Wir freuen uns über eine rege Diskussion zu diesem wichtigen Thema.
Literatur
Zumbrunn SK, Blatter R, Bissmann B, Amacher SA, Sutter R, Hunziker S: The prognosis after cardiac arrest: Evidence on the short- and long-term course. Dtsch Arztebl Int 2024; 121: 173–9
Bezüglich dieser Diskussion ist die medizinisch-ethische Richtlinie der SAMW (Schweizerische Akademie der medizinischen Wissenschaften) sehr interessant zu lesen (ab Seite 31). https://www.samw.ch/de/Publikationen/Richtlinien.html
Gruess Stefan
Muss das Personal in einem Pflegeheim reanimieren, obwohl eine Verfügung vorliegt? Darf nur der Arzt darüber entscheiden?

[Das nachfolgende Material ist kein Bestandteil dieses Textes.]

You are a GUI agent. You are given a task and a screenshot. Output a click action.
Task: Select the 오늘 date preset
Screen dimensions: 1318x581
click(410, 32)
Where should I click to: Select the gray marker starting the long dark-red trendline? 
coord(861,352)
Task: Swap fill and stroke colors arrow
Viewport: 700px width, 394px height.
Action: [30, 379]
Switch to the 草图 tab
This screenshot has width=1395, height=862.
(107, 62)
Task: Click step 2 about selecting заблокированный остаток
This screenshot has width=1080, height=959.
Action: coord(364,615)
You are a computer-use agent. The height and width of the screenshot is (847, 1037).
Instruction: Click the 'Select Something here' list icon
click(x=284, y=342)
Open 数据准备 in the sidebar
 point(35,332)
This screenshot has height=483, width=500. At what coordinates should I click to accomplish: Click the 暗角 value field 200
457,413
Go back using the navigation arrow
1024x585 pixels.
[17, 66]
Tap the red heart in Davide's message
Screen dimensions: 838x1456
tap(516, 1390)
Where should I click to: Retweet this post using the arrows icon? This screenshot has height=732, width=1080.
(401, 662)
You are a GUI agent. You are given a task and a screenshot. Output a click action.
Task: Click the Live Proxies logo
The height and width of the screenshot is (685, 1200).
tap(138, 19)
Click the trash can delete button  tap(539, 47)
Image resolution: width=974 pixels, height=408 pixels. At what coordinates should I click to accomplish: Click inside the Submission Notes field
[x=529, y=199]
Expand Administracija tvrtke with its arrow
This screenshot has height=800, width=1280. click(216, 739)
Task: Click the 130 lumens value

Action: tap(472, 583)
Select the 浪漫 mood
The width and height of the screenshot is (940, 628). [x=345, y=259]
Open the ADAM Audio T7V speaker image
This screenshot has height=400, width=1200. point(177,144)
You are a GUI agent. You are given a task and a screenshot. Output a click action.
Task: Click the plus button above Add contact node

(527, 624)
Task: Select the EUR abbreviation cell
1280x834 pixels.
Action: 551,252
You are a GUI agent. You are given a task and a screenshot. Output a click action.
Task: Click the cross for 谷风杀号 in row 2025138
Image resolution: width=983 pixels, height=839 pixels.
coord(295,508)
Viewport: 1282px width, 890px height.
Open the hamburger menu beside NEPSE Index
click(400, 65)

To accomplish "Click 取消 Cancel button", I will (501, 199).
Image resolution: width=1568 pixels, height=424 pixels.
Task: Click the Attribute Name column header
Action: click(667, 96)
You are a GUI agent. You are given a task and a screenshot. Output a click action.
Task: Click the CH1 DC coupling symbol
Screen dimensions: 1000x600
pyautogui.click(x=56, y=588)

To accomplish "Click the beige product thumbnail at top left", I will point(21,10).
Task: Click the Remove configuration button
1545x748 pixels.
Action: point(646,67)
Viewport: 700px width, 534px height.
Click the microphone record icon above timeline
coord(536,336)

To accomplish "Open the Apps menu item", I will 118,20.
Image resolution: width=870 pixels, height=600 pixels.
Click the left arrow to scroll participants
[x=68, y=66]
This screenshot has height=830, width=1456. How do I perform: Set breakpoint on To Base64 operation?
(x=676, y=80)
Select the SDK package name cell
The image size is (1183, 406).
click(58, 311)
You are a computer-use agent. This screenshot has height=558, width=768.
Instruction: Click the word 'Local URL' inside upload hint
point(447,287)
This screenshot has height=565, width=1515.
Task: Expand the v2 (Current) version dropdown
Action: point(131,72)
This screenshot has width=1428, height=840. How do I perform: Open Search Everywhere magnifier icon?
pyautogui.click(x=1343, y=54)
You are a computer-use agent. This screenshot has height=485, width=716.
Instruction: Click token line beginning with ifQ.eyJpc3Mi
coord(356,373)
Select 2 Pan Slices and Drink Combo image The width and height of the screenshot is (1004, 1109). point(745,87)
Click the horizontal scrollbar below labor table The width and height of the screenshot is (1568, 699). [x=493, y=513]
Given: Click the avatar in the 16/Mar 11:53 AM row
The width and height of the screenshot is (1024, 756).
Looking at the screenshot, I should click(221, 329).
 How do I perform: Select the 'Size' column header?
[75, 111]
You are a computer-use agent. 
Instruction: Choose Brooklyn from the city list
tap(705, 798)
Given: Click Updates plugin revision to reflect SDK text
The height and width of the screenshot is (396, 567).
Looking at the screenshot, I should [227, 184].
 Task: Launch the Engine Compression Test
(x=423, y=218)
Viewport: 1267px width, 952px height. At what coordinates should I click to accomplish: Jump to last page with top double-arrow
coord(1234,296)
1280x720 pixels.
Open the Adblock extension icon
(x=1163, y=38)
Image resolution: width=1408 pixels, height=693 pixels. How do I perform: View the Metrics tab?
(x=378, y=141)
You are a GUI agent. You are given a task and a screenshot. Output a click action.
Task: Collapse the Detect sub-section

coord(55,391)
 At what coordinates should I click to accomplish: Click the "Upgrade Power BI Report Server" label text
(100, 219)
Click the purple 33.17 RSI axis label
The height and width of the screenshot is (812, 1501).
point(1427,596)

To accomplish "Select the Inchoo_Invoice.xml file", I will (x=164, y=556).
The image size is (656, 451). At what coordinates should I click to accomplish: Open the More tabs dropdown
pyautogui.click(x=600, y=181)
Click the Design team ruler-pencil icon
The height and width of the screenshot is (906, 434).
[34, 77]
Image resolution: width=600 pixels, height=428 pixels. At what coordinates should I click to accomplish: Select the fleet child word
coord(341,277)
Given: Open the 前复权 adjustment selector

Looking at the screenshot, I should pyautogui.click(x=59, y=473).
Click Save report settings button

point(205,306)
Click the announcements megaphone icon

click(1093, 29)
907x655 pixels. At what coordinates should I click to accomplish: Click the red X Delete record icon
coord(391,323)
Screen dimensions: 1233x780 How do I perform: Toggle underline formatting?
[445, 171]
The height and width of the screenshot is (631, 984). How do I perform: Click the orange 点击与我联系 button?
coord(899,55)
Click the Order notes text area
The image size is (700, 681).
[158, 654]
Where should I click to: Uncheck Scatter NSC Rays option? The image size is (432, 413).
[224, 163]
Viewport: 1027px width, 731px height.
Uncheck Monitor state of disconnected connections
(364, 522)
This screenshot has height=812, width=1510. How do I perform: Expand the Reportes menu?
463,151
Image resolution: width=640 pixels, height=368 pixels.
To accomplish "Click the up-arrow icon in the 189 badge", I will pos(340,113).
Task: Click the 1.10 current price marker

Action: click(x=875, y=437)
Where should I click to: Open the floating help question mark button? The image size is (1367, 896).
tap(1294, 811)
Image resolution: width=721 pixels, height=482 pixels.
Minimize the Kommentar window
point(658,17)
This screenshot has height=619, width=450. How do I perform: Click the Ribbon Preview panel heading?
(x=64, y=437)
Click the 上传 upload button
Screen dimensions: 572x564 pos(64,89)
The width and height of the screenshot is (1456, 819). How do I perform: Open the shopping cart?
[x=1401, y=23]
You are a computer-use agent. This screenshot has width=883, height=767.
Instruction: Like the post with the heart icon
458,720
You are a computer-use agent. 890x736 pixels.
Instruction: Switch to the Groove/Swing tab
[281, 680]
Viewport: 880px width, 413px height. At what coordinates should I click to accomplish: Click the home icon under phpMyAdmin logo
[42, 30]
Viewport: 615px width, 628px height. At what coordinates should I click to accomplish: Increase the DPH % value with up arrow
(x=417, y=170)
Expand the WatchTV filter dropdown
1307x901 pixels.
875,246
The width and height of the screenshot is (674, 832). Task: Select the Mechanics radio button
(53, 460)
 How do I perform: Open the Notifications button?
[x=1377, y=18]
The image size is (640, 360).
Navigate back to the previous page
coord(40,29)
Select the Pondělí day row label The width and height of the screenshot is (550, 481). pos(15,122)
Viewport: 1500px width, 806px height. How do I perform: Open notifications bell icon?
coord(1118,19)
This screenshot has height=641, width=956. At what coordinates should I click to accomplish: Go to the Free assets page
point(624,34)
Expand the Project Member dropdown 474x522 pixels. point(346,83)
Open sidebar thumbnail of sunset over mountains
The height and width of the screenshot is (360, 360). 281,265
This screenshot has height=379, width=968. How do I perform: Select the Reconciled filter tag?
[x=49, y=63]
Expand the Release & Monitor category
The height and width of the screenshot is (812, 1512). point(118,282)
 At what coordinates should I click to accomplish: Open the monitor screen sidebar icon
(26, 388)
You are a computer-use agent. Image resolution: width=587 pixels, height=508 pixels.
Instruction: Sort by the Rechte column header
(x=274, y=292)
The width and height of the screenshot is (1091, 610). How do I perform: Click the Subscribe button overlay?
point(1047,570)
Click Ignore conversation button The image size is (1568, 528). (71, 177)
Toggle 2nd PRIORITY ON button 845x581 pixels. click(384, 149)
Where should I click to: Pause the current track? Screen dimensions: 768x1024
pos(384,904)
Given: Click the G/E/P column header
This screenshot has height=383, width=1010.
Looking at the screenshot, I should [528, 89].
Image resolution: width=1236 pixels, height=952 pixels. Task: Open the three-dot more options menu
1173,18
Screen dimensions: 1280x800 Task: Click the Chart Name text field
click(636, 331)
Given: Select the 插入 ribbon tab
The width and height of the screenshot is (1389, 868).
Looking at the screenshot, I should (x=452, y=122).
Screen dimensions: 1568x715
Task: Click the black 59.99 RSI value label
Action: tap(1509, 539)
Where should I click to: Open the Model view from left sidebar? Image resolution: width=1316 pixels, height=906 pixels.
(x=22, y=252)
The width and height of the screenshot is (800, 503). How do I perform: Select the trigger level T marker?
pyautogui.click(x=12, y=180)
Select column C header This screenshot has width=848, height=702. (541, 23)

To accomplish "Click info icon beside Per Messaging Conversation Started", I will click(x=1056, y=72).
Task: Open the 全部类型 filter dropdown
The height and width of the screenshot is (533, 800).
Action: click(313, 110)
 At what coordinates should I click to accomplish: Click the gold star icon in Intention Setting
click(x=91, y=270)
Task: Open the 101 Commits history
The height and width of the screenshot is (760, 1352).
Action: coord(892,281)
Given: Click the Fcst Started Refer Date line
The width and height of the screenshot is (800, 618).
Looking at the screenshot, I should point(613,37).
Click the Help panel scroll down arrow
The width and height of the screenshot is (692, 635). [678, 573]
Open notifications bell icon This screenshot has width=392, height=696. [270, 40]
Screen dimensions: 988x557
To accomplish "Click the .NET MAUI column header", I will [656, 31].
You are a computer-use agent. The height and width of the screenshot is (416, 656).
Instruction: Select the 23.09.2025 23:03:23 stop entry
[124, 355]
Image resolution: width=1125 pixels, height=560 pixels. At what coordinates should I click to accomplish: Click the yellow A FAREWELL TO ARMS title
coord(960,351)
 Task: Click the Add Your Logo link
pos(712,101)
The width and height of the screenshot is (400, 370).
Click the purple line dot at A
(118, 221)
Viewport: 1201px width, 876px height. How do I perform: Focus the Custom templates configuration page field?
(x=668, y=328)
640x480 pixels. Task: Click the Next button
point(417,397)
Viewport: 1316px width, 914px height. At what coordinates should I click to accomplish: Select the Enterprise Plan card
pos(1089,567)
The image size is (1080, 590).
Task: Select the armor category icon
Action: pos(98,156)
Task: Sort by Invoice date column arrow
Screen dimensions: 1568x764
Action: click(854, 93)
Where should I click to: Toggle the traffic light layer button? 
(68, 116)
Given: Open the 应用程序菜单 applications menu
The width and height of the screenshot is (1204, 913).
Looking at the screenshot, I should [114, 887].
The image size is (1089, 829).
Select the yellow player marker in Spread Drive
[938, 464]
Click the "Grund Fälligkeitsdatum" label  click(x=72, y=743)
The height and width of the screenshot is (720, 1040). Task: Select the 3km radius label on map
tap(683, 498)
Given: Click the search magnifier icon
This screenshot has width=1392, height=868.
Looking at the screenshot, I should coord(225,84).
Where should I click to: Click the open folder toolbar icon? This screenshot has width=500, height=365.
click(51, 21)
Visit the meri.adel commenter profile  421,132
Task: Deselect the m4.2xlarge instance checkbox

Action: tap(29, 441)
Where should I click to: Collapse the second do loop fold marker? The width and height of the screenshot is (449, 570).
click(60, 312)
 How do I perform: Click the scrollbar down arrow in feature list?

Oder darf aufgrund der Verfügung das Pflegehausperonal von einer Reanimation absehen?
Gruß Sandra
Auch für das Pflegepersonal gilt der Patientenwille.
Die Zentrale Ethikkommission bei der Bundesärztekammer schreibt in den
Hinweisen und Empfehlungen zum Umgang mit Vorsorgevollmachten
und Patientenverfügungen im ärztlichen Alltag „Sofern der Wille des Patienten bekannt ist, ist dieser auch in der Notfallsituation von allen Beteiligten zu beachten. Die Bindung an den Patientenwillen gilt nicht nur für Ärzte, sondern auch für das gesamte in Notfallsituationen involvierte Personal, z. B. für das pflegerische Personal.„
Dt. Ärzteblatt 115 Heft 52 (2018)
Moin!
Das ist ja schön und gut das die Ärztekammer das so sieht. Als Notfallsanitäter ist es dennoch verdammt dünnes eis. De jure ist die hM leider nach wie vor das nur Ärzte darüber entscheiden dürfen und NotSan nicht hinreichend ausgebildet sind eine juristische Fallentscheidung zu treffen.
Die Frage zielte auf das Personal im Pflegeheim, welches den Patienten und seinen Willen kennen sollte.
Wir haben zu dem Thema mal vorgeschlagen, Adrenalin bei offensichtlich frailen PatientInnen initial vorzuenthalten (um „ungewollten“ ROSC zu vermeiden), bis der mutmaßliche Patientinnenwille und vor allem auch die physiologische Reserve des Patienten erhoben sind:
https://www.resuscitationjournal.com/article/S0300-9572(24)00187-4/pdf
Leider wurde dieses Vorgehen von den Ethikern des ERC nicht befürwortet.